Schoenberg's First Chamber Symphony was premiered by members of the VPO, and there can be little doubt that it is a work they have "in their blood". Its positioning in the programme straight after the Schubert, was perhaps a little questionable, however. During the first few minutes, for myself, my attention was drawn primarily to the contrast between the sound of a relatively large orchestra and a group of fifteen players, more than on the specific music being played. How well such "chamber music" works in the vast and sound-eating acoustic of the RFH is debatable in the least. With no reflection upon the players, the huge scale of the hall seems to dwarf the music.

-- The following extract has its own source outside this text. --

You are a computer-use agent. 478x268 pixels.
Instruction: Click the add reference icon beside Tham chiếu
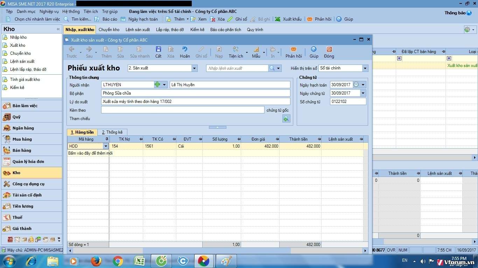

Nonetheless, it was a fabulous performance. The VPO's characteristic types of vibrato, and non-too-drawn-out portamenti work wonderfully in this music. It was super-intense playing, and with a real sense of partnership of equals (also difficult to achieve in this work) between each player.
I cannot honestly feel the same degree of sympathy with Tchaikovsky's Fourth Symphony, a work which, more than some of Tchaikovsky's other symphonies, seems to often veer close to the trite and banal. However, Mehta and the VPO began the work arrestingly and continued in a similar vein. In the second movement, the sound of the strings and wind was full-bodied without becoming stodgy. Speeds were varied carefully, as was the degree of portamento used. Most admirably, Mehta managed to resist all temptation to ham up and overplay the pizzicato third movement. I am sure that those more appreciative of the music would have found the finale quite glorious; I find the music rather superficial, though perhaps less so than the loathsome scherzo of the otherwise timeless Pathetique. Nonetheless, it was a performance of breathtaking virtuosity and precision, especially amongst the wind and brass, who played not with a homogenized sound, though neither as completely disjunct, unlistening, individuals. A truly outstanding sense of diversity made possible within an overall unity.
A memorable concert that will stay with me for a long time. I look forward to the VPO's next London appearance.